(Stored items)
^^^^^^^^^^^^^^^^
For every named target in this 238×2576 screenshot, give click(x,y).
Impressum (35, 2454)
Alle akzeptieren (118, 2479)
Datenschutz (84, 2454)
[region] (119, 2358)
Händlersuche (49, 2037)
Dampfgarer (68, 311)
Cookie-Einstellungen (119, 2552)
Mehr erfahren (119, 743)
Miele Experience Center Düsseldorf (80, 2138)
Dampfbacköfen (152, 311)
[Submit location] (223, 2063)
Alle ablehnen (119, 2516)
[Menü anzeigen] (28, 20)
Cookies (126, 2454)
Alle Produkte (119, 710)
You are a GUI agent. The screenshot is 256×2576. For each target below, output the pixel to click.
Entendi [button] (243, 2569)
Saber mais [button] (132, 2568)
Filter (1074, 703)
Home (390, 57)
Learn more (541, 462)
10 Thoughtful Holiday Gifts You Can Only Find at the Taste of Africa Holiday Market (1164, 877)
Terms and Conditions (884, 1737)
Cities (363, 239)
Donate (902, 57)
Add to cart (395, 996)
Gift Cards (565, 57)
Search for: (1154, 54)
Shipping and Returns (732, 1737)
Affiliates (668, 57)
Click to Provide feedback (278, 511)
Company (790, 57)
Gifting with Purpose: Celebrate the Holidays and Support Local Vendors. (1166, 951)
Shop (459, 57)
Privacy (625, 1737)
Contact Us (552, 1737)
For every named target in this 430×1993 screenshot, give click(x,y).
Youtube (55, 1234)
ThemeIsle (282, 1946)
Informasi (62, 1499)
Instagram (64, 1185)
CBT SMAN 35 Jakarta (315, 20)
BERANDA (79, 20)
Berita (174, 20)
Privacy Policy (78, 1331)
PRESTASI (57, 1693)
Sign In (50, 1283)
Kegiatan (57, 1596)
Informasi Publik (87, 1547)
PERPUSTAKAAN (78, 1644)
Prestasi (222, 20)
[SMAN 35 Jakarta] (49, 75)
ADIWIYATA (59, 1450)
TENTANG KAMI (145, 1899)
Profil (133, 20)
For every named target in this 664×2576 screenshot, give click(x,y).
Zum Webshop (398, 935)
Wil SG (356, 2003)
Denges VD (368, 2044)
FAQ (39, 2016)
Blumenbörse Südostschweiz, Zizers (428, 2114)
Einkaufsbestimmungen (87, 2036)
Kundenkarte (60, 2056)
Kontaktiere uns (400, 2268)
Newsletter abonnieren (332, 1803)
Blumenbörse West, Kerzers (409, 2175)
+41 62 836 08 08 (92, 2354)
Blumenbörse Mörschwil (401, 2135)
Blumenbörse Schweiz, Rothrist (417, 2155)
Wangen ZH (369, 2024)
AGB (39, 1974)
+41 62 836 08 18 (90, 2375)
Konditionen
^^^^^^^^^^^^^^^^
## [Task brief]
In the records above, the line with "Privacy (625, 1737)" marks the start and the line with "Profil (133, 20)" marks the end; copy that stretch exactly, both lines included, and nothing else.

## [Result for this task]
Privacy (625, 1737)
Contact Us (552, 1737)
For every named target in this 430×1993 screenshot, give click(x,y).
Youtube (55, 1234)
ThemeIsle (282, 1946)
Informasi (62, 1499)
Instagram (64, 1185)
CBT SMAN 35 Jakarta (315, 20)
BERANDA (79, 20)
Berita (174, 20)
Privacy Policy (78, 1331)
PRESTASI (57, 1693)
Sign In (50, 1283)
Kegiatan (57, 1596)
Informasi Publik (87, 1547)
PERPUSTAKAAN (78, 1644)
Prestasi (222, 20)
[SMAN 35 Jakarta] (49, 75)
ADIWIYATA (59, 1450)
TENTANG KAMI (145, 1899)
Profil (133, 20)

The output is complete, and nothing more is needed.